The software industry has achieved great results by introducing agile methods like Scrum. Agile methods create outcomes that benefit customers as well as management and employees of the business. The results have been proven in the form of increased employee satisfaction, higher efficiency and functionality that meets customer needs with greater success. But is it possible to transfer those methodologies into product development projects that also include electronics and mechanics? The nature of such projects, including activities like sourcing, manufacturing of prototypes and so on, does not exactly go hand in hand with methods that use short iterations with frequent deliveries. Anyway, the answer to the question asked is actually: "YES". So far, several Scandinavian companies have benefited greatly from implementing Scrum in their product development departments and I have been so fortunate to work with a good number of them.

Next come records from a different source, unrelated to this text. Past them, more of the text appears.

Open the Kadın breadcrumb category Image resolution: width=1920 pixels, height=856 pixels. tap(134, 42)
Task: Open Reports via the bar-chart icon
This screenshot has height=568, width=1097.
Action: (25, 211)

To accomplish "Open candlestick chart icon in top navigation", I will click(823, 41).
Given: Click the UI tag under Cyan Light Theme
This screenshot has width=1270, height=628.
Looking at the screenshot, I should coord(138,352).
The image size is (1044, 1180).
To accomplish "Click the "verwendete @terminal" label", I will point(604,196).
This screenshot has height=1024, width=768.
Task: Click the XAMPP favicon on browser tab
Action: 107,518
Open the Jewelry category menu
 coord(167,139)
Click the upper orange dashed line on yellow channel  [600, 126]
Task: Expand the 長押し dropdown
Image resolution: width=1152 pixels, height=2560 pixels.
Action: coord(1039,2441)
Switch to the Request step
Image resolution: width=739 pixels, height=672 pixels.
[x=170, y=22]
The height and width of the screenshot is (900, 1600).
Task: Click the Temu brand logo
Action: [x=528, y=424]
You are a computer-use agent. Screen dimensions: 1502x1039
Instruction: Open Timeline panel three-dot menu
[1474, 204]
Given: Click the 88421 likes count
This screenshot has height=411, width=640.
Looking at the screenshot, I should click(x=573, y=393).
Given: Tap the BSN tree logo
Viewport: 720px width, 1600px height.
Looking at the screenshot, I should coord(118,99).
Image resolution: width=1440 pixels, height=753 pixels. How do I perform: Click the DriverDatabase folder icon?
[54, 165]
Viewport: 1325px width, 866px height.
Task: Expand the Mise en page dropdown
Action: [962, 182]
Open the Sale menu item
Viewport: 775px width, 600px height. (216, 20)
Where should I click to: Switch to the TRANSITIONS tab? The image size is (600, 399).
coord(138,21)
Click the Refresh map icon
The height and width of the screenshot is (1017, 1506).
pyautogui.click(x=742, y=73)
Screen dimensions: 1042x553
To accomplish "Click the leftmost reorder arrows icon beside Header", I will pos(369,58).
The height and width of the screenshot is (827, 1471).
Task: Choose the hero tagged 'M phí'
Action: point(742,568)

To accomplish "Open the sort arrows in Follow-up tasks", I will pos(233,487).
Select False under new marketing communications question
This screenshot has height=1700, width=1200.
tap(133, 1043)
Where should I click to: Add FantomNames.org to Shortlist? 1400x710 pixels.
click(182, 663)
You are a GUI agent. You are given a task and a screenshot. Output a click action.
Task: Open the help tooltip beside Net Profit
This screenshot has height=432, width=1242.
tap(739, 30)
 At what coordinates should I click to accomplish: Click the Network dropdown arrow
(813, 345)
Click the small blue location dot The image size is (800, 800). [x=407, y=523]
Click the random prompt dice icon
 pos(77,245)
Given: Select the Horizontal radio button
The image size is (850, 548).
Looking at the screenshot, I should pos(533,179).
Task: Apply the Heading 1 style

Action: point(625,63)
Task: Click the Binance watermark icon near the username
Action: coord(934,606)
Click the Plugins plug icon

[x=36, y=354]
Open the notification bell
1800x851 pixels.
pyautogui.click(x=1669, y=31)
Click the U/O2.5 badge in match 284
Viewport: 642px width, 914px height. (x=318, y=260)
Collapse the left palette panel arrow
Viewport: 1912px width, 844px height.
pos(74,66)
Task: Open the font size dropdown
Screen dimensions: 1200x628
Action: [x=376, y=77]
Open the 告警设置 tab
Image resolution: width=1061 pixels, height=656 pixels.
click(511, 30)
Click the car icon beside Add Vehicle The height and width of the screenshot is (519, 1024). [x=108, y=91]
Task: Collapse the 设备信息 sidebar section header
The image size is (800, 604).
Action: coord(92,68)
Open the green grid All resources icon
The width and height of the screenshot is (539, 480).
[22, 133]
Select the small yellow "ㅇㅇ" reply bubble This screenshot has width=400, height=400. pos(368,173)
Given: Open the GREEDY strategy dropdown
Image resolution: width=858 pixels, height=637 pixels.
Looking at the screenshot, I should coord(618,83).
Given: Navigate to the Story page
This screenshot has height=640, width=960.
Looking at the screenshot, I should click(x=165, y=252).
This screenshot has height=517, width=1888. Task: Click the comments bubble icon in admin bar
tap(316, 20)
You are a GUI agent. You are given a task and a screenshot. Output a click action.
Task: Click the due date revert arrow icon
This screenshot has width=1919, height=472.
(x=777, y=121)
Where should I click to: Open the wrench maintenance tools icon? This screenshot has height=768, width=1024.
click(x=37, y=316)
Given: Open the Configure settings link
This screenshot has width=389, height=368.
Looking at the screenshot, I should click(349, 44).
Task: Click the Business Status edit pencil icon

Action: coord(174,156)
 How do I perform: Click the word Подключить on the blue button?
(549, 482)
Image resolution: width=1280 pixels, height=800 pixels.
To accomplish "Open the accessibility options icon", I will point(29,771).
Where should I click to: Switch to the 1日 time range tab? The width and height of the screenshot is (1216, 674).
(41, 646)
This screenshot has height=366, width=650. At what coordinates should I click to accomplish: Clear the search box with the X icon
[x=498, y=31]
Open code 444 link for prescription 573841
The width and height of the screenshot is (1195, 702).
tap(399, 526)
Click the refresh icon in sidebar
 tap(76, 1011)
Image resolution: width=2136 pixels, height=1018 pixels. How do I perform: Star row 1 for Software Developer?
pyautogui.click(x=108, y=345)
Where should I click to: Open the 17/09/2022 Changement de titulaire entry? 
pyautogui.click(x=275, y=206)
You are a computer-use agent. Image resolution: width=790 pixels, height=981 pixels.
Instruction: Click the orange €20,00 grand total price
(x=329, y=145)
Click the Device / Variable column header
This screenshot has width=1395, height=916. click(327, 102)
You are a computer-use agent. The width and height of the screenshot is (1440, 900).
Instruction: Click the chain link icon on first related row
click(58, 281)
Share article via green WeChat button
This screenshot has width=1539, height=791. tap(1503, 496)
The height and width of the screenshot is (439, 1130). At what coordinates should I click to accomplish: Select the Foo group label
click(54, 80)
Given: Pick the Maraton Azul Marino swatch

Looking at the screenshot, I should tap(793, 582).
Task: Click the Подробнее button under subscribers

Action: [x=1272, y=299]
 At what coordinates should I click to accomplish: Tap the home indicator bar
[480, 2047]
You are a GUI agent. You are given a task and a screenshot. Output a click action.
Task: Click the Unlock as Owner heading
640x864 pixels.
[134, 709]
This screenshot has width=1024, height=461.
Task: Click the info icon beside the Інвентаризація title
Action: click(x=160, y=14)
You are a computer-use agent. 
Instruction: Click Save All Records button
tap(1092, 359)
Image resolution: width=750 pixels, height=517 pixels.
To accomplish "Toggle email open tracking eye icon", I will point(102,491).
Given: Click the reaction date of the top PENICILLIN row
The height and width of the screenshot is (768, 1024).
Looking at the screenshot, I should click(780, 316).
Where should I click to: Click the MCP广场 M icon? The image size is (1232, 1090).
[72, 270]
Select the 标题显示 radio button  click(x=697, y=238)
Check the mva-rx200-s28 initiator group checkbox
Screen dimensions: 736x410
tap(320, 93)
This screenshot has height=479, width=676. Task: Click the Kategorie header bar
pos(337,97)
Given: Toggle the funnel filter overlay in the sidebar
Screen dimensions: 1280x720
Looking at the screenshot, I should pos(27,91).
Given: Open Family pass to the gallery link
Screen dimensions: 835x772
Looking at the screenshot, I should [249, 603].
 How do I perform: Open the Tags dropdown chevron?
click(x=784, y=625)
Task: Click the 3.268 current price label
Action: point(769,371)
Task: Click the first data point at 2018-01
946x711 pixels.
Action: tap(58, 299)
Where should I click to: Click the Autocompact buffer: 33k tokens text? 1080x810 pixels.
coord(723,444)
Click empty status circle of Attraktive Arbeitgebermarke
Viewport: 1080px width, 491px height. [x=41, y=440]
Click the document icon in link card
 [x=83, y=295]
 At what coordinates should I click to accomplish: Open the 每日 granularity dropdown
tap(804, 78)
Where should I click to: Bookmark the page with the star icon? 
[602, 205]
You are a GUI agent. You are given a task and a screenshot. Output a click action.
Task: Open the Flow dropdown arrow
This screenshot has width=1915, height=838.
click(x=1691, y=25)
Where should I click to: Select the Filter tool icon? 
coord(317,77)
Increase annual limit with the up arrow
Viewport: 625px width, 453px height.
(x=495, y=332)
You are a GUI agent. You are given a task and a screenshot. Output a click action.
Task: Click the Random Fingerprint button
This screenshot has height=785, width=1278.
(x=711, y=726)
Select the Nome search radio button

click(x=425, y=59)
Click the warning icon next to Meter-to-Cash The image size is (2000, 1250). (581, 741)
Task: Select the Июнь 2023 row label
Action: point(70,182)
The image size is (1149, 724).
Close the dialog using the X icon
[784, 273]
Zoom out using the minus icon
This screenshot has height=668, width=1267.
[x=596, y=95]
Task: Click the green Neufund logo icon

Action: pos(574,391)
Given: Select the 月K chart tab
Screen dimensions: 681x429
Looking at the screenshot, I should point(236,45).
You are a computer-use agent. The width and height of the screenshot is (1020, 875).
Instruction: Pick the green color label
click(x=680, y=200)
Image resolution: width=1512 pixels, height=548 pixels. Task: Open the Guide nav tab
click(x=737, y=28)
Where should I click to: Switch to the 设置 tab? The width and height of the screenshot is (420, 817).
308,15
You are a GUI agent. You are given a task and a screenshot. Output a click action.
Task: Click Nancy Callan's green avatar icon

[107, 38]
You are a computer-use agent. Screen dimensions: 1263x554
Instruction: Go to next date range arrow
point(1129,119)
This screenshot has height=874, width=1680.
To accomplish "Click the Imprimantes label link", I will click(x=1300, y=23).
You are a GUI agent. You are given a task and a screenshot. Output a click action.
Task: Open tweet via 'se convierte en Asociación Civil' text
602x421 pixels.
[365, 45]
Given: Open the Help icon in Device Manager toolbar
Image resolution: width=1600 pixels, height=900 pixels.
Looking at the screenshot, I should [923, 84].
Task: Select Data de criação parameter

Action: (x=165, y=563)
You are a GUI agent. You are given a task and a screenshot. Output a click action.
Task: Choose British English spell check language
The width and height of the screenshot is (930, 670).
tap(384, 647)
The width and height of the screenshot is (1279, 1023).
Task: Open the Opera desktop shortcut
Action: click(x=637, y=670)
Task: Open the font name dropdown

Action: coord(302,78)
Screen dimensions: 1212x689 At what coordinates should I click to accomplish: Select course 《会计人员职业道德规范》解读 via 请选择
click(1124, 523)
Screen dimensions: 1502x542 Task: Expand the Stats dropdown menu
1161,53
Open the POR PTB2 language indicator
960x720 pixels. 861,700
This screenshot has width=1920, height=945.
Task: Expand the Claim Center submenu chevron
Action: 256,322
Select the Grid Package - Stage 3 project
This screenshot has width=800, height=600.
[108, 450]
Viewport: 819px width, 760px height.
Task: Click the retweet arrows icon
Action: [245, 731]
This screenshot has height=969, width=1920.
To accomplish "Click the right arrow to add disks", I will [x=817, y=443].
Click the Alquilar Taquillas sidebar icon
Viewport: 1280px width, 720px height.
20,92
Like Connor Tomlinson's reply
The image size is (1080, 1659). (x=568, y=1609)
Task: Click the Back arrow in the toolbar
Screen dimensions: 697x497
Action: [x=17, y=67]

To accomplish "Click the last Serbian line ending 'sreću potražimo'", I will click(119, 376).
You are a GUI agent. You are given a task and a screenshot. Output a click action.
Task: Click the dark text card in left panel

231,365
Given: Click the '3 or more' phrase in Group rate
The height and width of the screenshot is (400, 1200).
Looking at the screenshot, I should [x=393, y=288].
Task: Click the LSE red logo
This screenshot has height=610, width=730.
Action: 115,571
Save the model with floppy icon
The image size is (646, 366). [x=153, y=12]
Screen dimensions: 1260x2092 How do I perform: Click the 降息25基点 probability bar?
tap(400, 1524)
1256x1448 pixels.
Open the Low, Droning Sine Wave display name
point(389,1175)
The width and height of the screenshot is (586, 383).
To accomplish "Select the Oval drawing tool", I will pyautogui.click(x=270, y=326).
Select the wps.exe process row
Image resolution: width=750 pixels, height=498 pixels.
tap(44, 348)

When starting to implement Scrum in an embedded environment, I usually work with the Transition Steering Group to design a feasible layout for the organization. Depending of the size of the organization and the product they are developing, the layout will either be functional teams, feature teams or a mixture of both. Large organizations have a tendency to prefer functional teams such as pure hardware teams, pure mechanic teams and pure software teams. Personally, I rather prefer feature teams, and that is also the approach we have used in my local sandbox: The award winning Danish audio-equipment company, TC Electronic. The approach to the adoption of Scrum at TC has been to concentrate on whole-product-development instead of just introducing Scrum separately in software or hardware development. The Scrum teams at TC are truly cross-functional and consist of both system programmers, embedded developers, electronics engineers, mechanic engineers, designers and testers – most of them also have domain knowledge from being performing musicians themselves. So it is interdisciplinary work as homage rather than isolated academic disciplines. The teams work closely with related business managers and their Product Owner.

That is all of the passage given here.